By Karen Poh
THE Western Autistic School may get its new home after all, despite being left out of this year’s State Budget.
Senior Government officials have agreed to discuss the issue after extensive lobbying by the school community.
Following the budget announcement, parents of the school were shocked and outraged over what they felt was the Government reneging on a 2006 promise to fund a new campus in Laverton.
Star reported in July 2006 the announcement made by then-education minister Lynne Kosky at the Laverton Forum of plans to transform Laverton Plains Primary School into a state-of-the-art facility for Western Autistic School.
Parent Kylee Bealey said she could not understand why they were sidelined, especially since the Department of Education and Early Childhood Development’s western metropolitan office had “put it down as a must have for the region”.
Plans for the new school had already been drawn up, Ms Bealey said.
“All we were waiting for was for the Government to fulfil the pledge and fund the school building project,” she said.
Principal Val Smith said everyone was “shell-shocked when the budget came and there was nothing”.
“So we started on a campaign and thought we’d fight it,” she said.
The new school, estimated to cost more than $12 million to build, would house more than 100 students from the current makeshift Deer Park campus and incorporate a world-class autism training institute.
Without funding, it would be years before students would be able to move out of the ramshackle Deer Park campus.
“You just cannot have kids living in these conditions,” Ms Gill said.
“It was never supposed to be a school again after Deer Park Primary School moved out of there… because of safety issues and toxic fumes from the traffic,” she said.
“But with our growing numbers, we were told that it was either put up with it for a year or knock families back.”
Hundreds of thousands of dollars have been spent on refurbishment, “just getting it barely livable,” Ms Gill said.
She described the Deer Park campus as one of the worst in Melbourne.
“It looks like Alcatraz because of the big security fence around it.

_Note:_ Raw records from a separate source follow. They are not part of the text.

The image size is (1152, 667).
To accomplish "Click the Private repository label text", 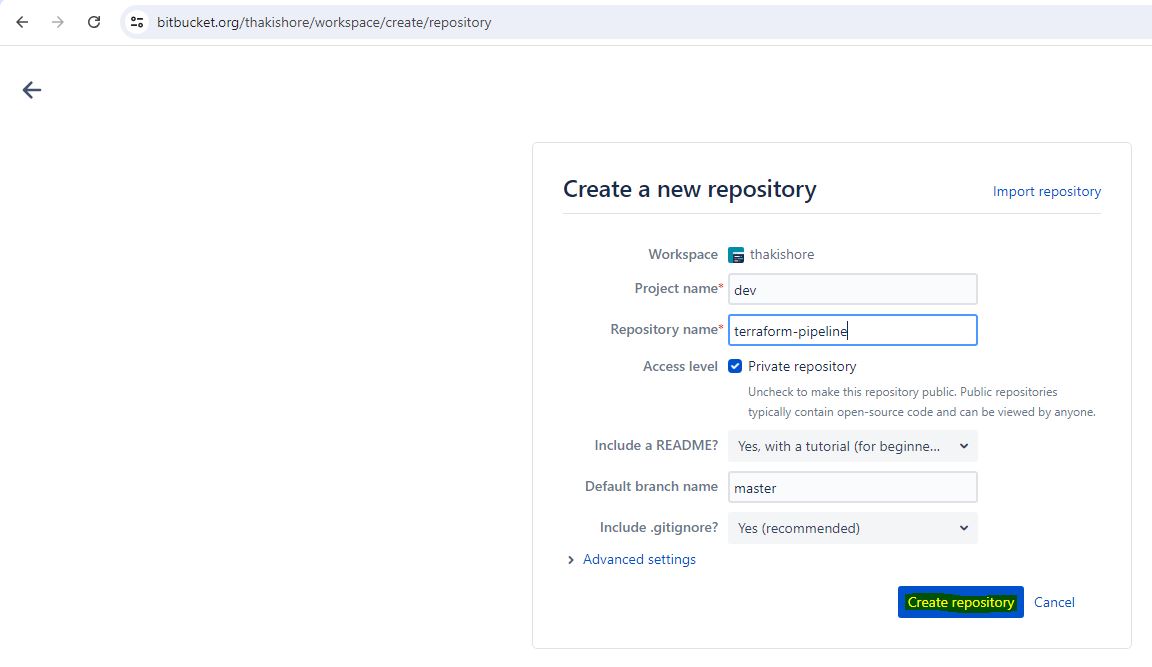I will coord(802,366).
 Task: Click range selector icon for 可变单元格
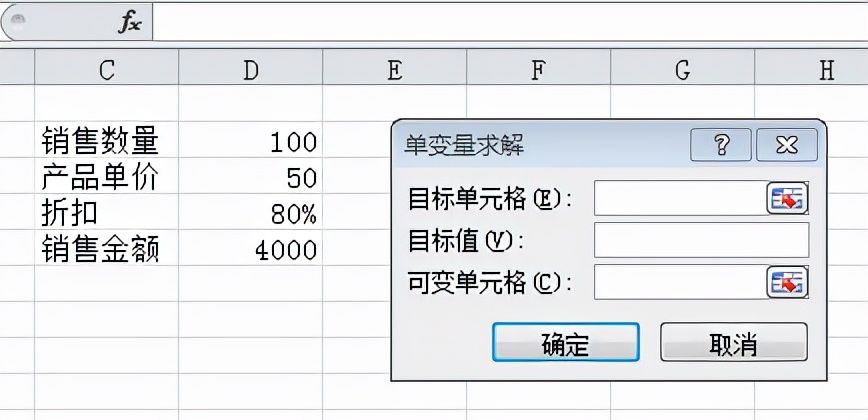point(787,282)
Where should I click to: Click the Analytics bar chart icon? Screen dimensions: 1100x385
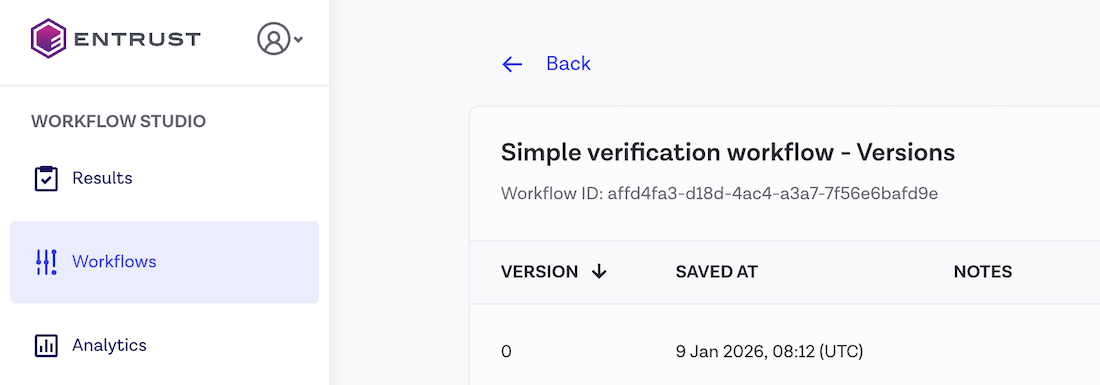[46, 345]
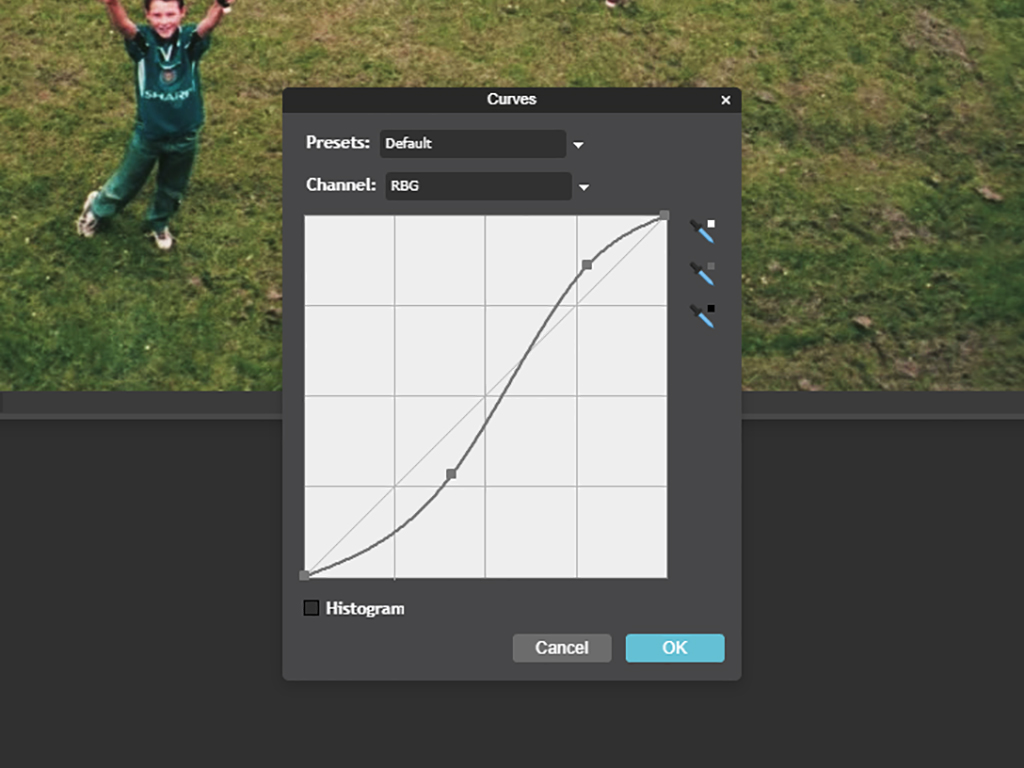
Task: Expand the Presets dropdown arrow
Action: click(x=578, y=145)
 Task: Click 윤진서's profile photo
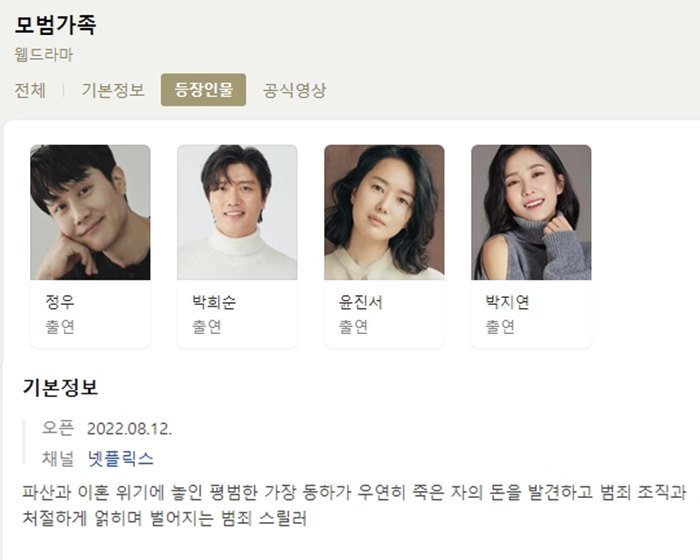[384, 212]
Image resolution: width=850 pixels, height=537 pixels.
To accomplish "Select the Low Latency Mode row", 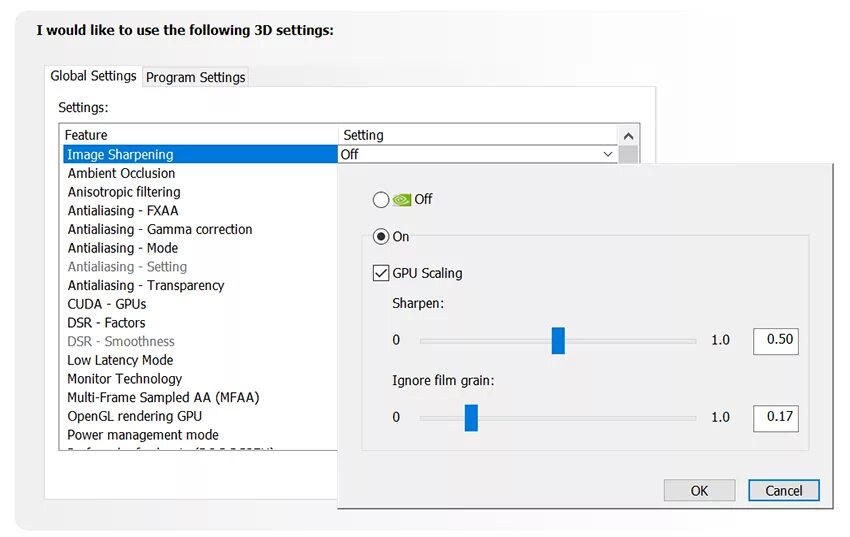I will click(x=120, y=360).
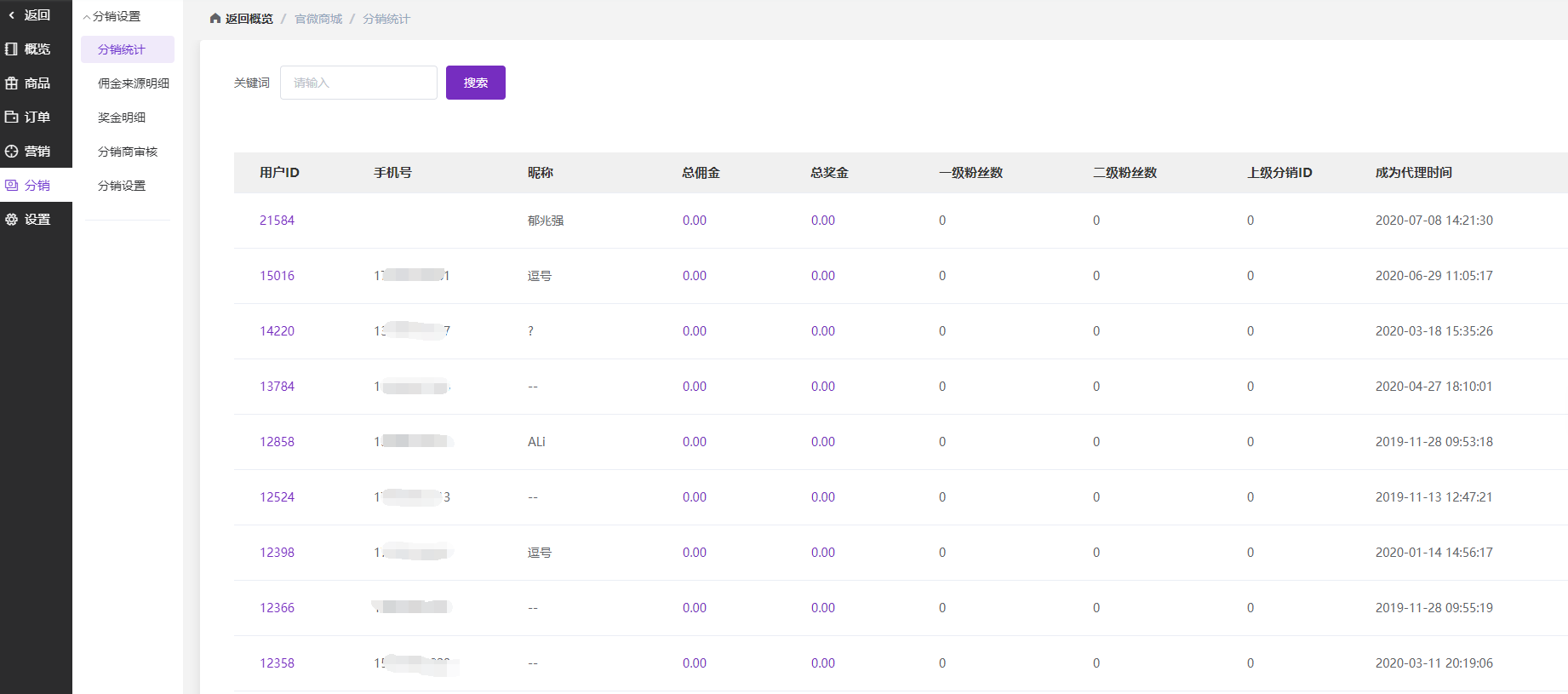Open the 概览 overview sidebar icon
The width and height of the screenshot is (1568, 694).
tap(11, 49)
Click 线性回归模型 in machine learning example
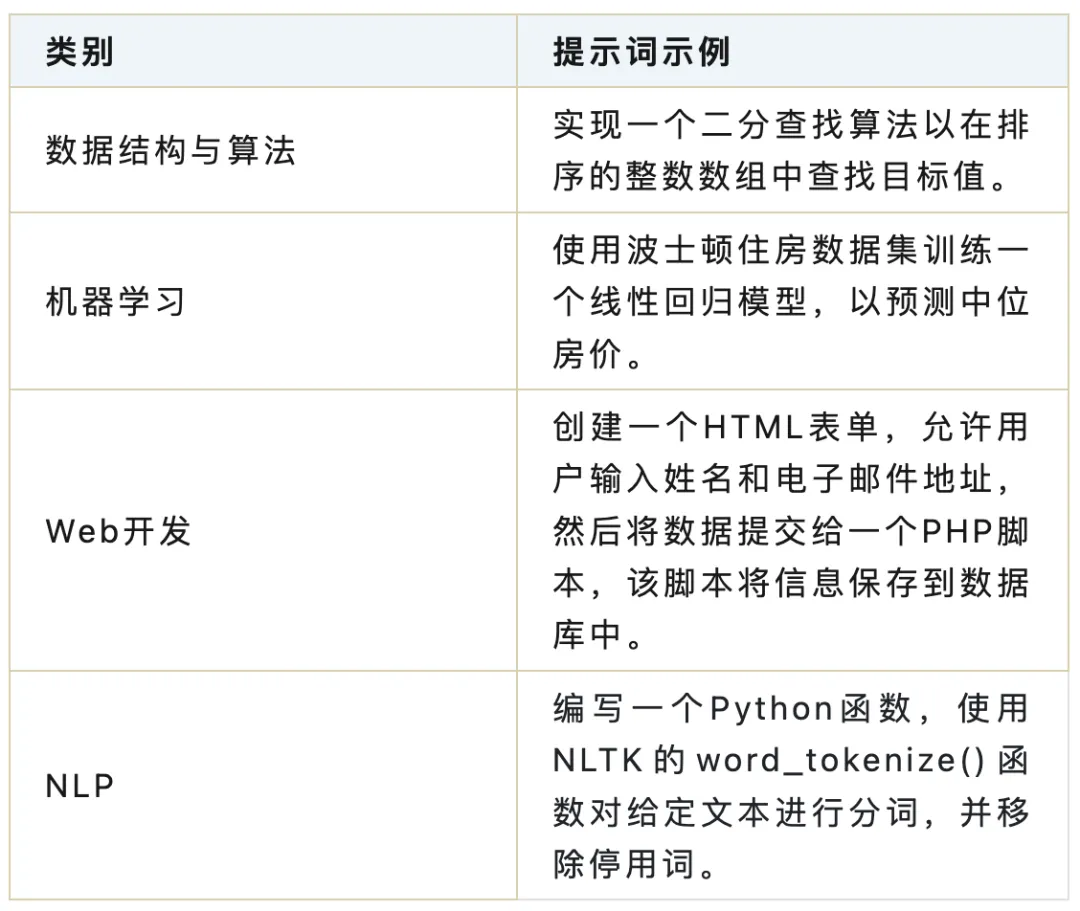 [698, 302]
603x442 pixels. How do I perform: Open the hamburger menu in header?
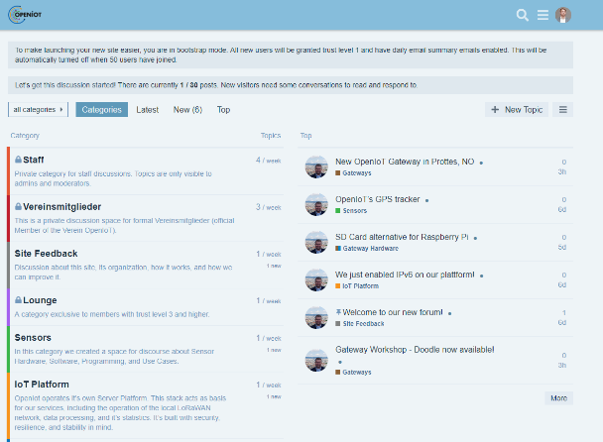[543, 15]
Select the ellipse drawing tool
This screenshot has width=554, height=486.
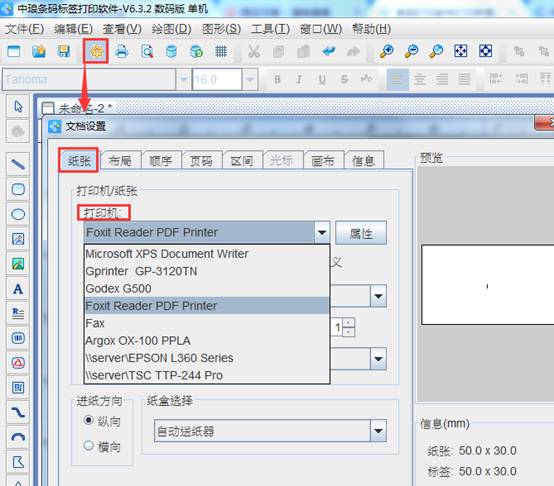click(x=18, y=214)
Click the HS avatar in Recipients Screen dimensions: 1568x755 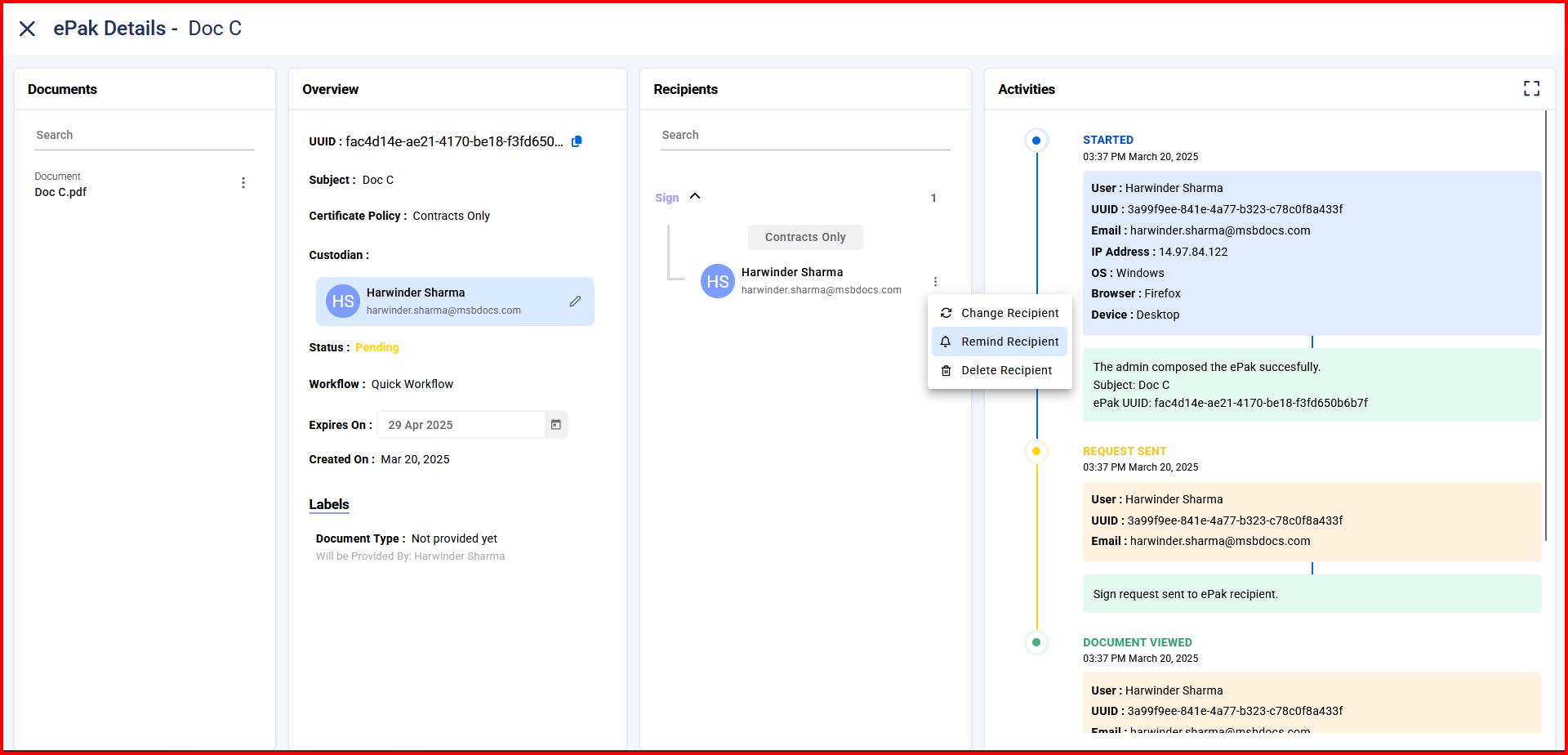point(717,281)
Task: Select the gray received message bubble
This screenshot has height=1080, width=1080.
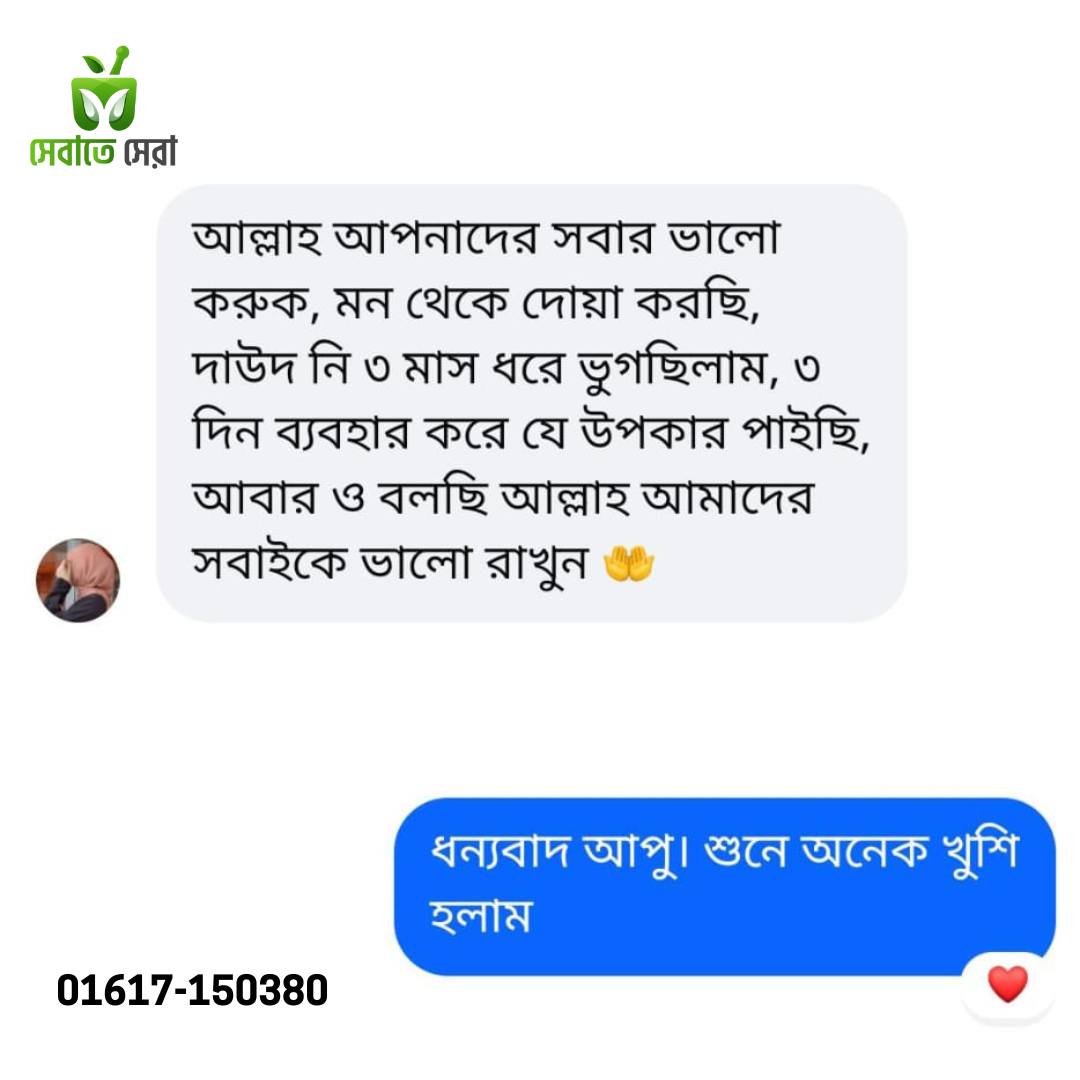Action: tap(531, 403)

If a child gets out, they’d be dead because the corner is lethal.
“And the whole infrastructure has had it – drainage, electricity, lighting, sewer. Heaters break down, we’ve had gas leaks, teachers can’t open windows because there’s double-glazing and fumes.
“So the whole atmosphere is pretty bad,” she said.
A one-year wait with the promise of a new school has turned into four, Ms Gill said.
“We hoped that we would go to tender this year and be ready to build next year, and hopefully move in early 2010.
“So you think okay, you’re prepared to be there for a year more, and that’s already too long,” she said.
A spokeswoman from the Department of Education Early Childhood Development said it was unfortunate that “not all projects can be funded at once and we have to balance priority projects across the state”.
“The department is working closely with the Western Autistic School in planning the best possible state-of-the-art environment for its students,” she said
“The school will receive an upgrade during this term as promised as part of the Victorian Schools Plan, which is the Government’s 10-year plan to transform Victorian schools by funding the rebuilding, renovating or extension of all schools,” she said.
Discussions with high-level State Government officials will take place later this week.
Ms Gill said it was too early to divulge who and what, except they were feeling a little more hopeful.
“But we are not counting our chickens yet,” she said.